Yayın tarihi: 19 Eylül 2020 Cumartesi 8:20 pm - Güncelleme: 19 Eylül 2020 Cumartesi 8:20 pm

İngiltere PEN, cezaevinde tutuklu bulunan gazeteci Nedim Türfent’e onursal üyelik verdi. İngiltere PEN Mütevelli Heyeti Başkanı tarafından yapılan açıklamada “Özgürlüklerini geri kazanana kadar Nedim’in yanında olmaya devam edeceğiz” denildi.

İngiltere PEN, 8 yıl 9 ay hapis cezasına çarptırılan gazeteci Nedim Türfent’e onursal üyelik verdi.

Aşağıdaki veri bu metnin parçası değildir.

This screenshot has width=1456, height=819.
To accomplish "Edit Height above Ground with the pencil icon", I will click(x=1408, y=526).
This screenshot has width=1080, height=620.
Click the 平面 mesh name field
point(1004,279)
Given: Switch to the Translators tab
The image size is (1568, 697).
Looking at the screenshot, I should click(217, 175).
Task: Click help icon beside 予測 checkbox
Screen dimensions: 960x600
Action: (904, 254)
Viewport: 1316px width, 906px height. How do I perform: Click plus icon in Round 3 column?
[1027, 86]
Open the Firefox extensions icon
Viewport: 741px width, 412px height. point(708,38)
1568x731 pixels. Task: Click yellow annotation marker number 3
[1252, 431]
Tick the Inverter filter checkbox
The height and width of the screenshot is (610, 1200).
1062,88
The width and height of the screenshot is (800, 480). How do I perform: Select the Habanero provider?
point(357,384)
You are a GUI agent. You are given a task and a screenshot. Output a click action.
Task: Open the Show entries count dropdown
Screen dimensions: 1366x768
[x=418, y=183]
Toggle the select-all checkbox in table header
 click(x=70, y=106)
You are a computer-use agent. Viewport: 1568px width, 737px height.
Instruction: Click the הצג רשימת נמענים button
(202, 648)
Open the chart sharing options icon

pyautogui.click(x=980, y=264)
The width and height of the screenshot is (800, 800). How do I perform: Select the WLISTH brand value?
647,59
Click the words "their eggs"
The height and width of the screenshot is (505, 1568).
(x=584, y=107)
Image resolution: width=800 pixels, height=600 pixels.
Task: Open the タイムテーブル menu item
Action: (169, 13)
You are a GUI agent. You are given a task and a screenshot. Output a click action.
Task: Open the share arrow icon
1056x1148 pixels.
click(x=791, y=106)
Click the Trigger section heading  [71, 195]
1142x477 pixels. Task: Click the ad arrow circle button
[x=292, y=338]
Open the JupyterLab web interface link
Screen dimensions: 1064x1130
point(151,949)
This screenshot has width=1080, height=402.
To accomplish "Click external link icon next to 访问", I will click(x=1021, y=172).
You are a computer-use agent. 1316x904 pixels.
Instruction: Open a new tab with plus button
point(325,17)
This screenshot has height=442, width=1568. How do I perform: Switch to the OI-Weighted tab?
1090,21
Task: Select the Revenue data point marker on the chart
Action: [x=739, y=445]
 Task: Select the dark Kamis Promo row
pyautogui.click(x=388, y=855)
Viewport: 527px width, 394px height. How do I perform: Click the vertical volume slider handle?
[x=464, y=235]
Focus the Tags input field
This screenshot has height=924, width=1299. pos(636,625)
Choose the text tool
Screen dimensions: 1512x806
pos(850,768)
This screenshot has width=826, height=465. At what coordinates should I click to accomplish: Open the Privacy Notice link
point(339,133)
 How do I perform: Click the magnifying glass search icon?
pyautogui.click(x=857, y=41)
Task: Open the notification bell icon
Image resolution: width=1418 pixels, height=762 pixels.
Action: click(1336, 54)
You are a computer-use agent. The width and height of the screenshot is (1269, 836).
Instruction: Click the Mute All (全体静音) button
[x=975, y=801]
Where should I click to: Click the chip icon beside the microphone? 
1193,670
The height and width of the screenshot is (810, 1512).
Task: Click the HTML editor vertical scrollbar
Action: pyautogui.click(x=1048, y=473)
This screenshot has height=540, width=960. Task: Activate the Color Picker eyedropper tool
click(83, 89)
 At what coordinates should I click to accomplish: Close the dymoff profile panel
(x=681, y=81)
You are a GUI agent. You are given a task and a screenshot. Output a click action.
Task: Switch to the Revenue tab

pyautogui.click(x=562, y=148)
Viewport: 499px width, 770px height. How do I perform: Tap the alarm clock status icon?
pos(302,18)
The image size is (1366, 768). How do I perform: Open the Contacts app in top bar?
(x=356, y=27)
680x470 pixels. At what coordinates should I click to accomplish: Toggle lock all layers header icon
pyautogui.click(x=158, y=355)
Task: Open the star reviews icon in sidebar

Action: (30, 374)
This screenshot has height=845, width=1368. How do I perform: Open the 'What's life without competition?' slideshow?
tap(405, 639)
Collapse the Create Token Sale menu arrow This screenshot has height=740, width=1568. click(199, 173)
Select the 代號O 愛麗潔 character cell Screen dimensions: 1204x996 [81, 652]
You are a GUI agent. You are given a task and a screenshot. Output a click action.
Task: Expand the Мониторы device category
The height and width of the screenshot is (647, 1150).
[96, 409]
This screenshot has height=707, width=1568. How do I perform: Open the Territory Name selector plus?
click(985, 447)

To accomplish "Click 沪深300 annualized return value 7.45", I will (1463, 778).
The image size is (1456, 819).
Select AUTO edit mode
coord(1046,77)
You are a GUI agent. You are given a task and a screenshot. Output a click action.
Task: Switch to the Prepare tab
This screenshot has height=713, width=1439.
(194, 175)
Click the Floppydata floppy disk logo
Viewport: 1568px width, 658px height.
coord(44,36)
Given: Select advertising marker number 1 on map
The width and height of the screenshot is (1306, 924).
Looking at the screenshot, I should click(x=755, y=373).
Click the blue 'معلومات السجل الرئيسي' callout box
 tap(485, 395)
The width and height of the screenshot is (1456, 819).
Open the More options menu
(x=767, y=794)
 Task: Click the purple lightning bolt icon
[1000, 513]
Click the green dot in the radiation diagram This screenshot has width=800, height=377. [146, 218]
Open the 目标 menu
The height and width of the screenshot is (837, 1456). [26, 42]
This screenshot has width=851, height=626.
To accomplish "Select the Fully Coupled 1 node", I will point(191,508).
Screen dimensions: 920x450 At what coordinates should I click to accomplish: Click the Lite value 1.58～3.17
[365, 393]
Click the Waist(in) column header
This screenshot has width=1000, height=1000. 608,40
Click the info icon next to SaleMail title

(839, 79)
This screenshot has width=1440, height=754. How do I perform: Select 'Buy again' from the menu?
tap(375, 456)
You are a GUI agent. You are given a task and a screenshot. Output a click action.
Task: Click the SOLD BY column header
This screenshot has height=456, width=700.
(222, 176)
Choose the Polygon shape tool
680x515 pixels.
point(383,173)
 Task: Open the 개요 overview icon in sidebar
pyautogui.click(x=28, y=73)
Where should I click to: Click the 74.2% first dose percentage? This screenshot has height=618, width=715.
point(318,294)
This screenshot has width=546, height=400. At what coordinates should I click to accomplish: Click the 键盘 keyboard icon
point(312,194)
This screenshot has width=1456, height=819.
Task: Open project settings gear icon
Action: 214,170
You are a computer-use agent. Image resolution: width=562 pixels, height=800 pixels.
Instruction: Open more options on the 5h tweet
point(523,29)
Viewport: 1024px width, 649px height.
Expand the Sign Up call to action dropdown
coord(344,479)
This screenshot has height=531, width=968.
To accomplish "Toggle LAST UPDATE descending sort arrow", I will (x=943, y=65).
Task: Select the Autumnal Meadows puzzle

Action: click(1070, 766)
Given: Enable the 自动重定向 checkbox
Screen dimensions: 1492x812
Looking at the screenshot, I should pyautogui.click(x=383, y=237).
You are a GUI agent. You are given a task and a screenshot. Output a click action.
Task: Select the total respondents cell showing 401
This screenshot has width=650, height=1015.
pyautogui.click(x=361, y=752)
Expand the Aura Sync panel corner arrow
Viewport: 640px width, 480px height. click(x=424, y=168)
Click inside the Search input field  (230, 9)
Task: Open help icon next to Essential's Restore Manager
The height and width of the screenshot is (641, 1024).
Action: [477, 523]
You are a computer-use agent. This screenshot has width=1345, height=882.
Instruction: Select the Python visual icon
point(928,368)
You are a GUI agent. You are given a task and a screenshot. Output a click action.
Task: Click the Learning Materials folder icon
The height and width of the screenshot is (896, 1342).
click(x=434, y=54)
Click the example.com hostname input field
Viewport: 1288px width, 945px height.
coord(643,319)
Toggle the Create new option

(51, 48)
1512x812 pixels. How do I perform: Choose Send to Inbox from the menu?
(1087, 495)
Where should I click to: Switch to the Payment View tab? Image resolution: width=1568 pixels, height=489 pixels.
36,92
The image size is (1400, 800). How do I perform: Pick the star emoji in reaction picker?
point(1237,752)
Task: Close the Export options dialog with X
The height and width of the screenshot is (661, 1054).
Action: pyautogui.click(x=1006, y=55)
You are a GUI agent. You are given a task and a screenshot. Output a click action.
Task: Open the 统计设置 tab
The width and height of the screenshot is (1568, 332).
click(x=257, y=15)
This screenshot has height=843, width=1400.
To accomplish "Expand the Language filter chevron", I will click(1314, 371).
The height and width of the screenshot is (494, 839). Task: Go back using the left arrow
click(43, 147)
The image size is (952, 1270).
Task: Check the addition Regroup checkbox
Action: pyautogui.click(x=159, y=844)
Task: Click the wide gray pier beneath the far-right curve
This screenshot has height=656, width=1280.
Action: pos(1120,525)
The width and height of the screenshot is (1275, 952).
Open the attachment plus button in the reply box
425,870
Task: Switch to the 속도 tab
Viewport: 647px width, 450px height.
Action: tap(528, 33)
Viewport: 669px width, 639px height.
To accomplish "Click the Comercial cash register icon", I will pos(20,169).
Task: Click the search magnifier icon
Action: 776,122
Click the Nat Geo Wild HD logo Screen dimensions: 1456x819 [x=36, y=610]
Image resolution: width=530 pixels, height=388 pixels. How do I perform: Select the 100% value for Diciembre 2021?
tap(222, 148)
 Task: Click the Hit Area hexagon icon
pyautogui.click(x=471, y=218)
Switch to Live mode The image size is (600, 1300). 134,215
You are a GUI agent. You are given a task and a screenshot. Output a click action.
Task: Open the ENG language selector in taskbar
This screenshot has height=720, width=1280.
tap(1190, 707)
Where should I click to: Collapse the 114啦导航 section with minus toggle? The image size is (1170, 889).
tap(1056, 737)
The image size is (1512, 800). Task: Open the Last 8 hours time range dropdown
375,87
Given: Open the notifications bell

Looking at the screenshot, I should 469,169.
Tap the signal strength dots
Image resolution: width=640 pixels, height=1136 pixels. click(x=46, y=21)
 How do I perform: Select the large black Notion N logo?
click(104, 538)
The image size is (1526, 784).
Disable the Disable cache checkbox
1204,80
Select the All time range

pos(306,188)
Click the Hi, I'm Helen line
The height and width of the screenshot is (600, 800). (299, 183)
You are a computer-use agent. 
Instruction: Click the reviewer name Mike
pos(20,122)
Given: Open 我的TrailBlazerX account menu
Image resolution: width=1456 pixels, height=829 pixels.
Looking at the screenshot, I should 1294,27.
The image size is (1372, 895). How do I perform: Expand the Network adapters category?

Kanun Hükmünde Kararname (KHK) ile kapatılan Dicle Haber Ajansı (DİHA) muhabiri Nedim Türfent, 13 Mayıs 2016 tarihinden bu yana tutuklu bulunuyor. Türfent, “örgüt üyeliği” suçlamasıyla 8 yıl 9 ay hapis cezasına çarptırılmıştı.

İngiltere PEN Mütevelli Heyeti Başkanı Maureen Freely tarafından yapılan yazılı açıklamada Türfent’in uydurma terör suçlamalarından hapis cezası aldığı belirtildi. Freely açıklamasında şunları söyledi:

“İngiltere PEN üyeliği, okuma özgürlüğü ve yazma özgürlüğü inancında birleşmiş küresel bir hareketin varlığı anlamına gelir. Üyelerimiz arasında Nedim olduğu için gurur ve onur duyuyoruz ve bu özgürlükleri tamamen geri kazanana kadar yanında olmaya devam edeceğiz”

“İÇ KARARTICI HAPİSHANE HÜCREMDE YENİ BİR PENCERE AÇACAK”

Onursal üyeliğe kabul edilen Nedim Türfent ise cezaevinden şu mesajı gönderdi:

“Yedi kilitli kapı ardı ardına açıldı ve yine de karanlık bir koridorda kaldım. Bu, bu mesajı iletmek için izinli telefon görüşmemi yapmak için hücremden geldiğim andı. Bu haberdeki muazzam heyecanın alevleri kalbimde titreşip onu yaksa da, yine de size gerçekten teşekkür edecek doğru kelimeleri bulamıyorum.

İngiltere PEN Onursal Üyesi olarak seçilmek benim için gerçekten büyük bir onur. Bu onur, bu iç karartıcı ve yorucu hapishanede hücremde yeni bir pencere açacak. Sanki kitaplarımı üst üste yığarsam ve üzerinde durursam, bu yeni pencereden dışarı bakabileceğimi ve şu anda gördüğümden çok daha fazlasını görebileceğimi hissediyorum.

Bir yazı, bir kişinin kalemine yeniden aşık olması için yeterlidir. Bazılarımızın devletin baskısıyla boğulduğunu, ülkemizin gökkuşağının bazı çiçeklerinin birer birer kopartıldığını bildiğinizde yazarların ve kelimelerle çalışan herkesin rolü artık daha da önemli ve sorumlulukları daha da büyük.”